Write the next part of the text on house arrest for undertrial inmates, starting right after its last sentence.

**PAGE EXTRACT:**

%%

The COVID-19 pandemic has forced courts to revisit the problem of overcrowding in prisons. The Supreme Court, in its order dated May 7, 2021, was the first to emphasise the need to decongest prisons.
Following suit, the Delhi High Court in Deepak Joon vs. State, while granting anticipatory bail, imposed a condition requiring the petitioner to specify his location through Google Maps. Courts exercising powers under the Code of Criminal Procedure (CrPC) have started applying such innovative conditions to the phrase ‘judicial custody’ to extend this to house arrest. With 69% of the inmates in our prisons being undertrials, it is time that courts seriously consider the option of house arrest.
House arrest has been used as a means of preventive detention under Section 5 of the National Security Act, 1980. Any person who is subject to detention under the Act can be detained in such place as the appropriate government deems fit. The rules regarding such detention as laid down by the Supreme Court in AK Roy & Ors v. UOI & Ors is that the detention should be carried out at the ordinary place of residence of the detenu.
However, house arrest as a detention measure has not been used for undertrial inmates nor as a penal sentence. The need to implement such less punitive methods for undertrial inmates was emphasized in the 1973 Report by the Expert Committee on Legal Aid titled Processual Justice to the People. This report considered entrusting the accused with his relatives or release under supervision as forms of conditional release in order to ensure distancing of the accused undertrial from possible exposure to convicts.
Section 167 of the CrPC empowers the Magistrate to authorise detention of an accused who is arrested and brought before him by the police. The Madras High Court in Re: MR Venkataraman and Ors had elucidated that the Magistrate, in the exercise of Section 167 CrPC, has complete freedom to remand an accused person to whatsoever custody he thinks fit, without expressly limiting it to just police or judicial custody.
More recently, in Gautam Navlakha v. National Investigation Agency, the issue before the Supreme Court was whether the period of house arrest as ordered by the Delhi High Court would be included in the computation of 90 days of remand to avail default bail. The Court considered the scope of power of the Magistrate to authorise detention under Section 167 wherein it was held, inter alia, that the terms "such custody as it thinks fit", as found in the Section, grants power to the Magistrate to order house arrest of the accused after considering factors such as his age, health condition, antecedents, nature of offence and the feasibility of carrying out such detention. As such, the power to detain an accused person under house arrest was read into the purview of Section 167 CrPC.

%%

**DATASET:**
%%

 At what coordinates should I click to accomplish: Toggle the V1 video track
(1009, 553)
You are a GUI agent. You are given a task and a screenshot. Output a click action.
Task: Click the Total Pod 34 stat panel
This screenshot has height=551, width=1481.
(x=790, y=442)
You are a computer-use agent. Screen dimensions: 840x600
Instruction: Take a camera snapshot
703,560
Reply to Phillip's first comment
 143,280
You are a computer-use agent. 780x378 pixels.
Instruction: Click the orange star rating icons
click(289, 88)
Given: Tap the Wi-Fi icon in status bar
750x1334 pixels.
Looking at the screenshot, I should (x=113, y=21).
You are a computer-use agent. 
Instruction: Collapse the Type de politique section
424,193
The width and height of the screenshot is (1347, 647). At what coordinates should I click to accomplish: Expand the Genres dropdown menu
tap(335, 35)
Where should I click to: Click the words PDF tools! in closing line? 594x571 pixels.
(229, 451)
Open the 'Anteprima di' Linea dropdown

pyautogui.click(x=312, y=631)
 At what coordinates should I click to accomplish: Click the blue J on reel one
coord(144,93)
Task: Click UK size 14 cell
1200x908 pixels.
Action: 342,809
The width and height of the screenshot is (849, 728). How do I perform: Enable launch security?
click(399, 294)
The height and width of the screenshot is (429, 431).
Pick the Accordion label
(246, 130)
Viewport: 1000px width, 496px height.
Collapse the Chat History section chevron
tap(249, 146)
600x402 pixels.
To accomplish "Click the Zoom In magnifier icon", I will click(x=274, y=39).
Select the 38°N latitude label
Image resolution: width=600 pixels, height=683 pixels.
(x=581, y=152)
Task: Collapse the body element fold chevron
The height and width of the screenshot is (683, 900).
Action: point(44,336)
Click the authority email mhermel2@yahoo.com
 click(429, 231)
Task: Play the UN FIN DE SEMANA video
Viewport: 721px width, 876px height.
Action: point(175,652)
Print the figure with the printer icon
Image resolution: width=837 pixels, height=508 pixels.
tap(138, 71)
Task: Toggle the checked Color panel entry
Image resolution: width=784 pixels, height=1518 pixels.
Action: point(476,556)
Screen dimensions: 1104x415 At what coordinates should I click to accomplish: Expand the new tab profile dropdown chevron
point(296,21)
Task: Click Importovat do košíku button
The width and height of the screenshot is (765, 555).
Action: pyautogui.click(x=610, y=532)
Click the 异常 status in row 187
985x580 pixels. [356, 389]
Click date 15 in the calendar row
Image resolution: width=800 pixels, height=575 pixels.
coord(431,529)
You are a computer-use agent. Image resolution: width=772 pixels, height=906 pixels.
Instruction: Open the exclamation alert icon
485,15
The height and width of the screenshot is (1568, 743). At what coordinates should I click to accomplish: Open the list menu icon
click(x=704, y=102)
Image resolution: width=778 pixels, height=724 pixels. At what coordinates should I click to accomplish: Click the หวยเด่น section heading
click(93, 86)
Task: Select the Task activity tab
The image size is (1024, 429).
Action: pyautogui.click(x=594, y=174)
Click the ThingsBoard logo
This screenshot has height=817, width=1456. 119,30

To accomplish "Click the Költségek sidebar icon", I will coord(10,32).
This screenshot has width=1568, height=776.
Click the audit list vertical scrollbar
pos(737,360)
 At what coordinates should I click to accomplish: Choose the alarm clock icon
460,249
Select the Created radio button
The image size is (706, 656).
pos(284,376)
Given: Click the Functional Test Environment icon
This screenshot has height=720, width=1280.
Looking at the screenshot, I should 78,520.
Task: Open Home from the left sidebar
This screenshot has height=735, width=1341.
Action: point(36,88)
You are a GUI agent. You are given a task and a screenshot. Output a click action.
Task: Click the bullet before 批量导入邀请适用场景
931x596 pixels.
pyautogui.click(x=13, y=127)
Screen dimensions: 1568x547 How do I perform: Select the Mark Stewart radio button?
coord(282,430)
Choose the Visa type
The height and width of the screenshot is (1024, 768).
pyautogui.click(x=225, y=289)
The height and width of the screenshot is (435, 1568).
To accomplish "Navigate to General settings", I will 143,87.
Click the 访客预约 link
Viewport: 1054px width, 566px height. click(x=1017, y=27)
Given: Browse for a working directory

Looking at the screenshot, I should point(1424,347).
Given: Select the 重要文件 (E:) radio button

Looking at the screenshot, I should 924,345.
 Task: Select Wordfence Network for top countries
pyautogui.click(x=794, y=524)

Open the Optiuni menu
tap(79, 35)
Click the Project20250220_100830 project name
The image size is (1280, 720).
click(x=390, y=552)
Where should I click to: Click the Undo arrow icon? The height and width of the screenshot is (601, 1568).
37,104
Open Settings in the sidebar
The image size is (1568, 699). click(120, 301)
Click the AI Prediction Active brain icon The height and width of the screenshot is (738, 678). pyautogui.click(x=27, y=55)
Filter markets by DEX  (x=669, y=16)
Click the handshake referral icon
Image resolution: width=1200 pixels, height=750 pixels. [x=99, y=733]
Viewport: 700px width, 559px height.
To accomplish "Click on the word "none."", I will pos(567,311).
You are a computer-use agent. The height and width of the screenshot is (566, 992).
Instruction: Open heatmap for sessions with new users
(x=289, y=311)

%%

**EXPECTED OUTPUT:**
In the USA, a person awaiting trial may be released on conditions such as restricted place of abode, maintaining employment or commencing an education program and following specified curfews vide 18 US Code § 3142. Similarly, conditional release is also available in the UK, known as a 'doorstep condition’, wherein authorities detain the accused in a particular address with periodic checking by the police. The doorstep condition was upheld by the High Court of Justice, Queen’s Bench in the case of Crown Prosecution Service v. Chorley Justices and declared to be intra vires the European Convention on Human Rights. Additionally, an accused may also be released with electronic tagging with GPS location monitoring under Section 3-AB of the UK Bail Act, 1976.
As culled out in the case of United States of America v. Maureen Murphy, house detention in lieu of arrest is cost-effective for the State and also serves as a means for the breadwinner of a family to continue employment. This ensures that the accused or their family do not fall under poverty, thereby preserving the respect the accused has within their family. It helps such person to re-integrate into society as well.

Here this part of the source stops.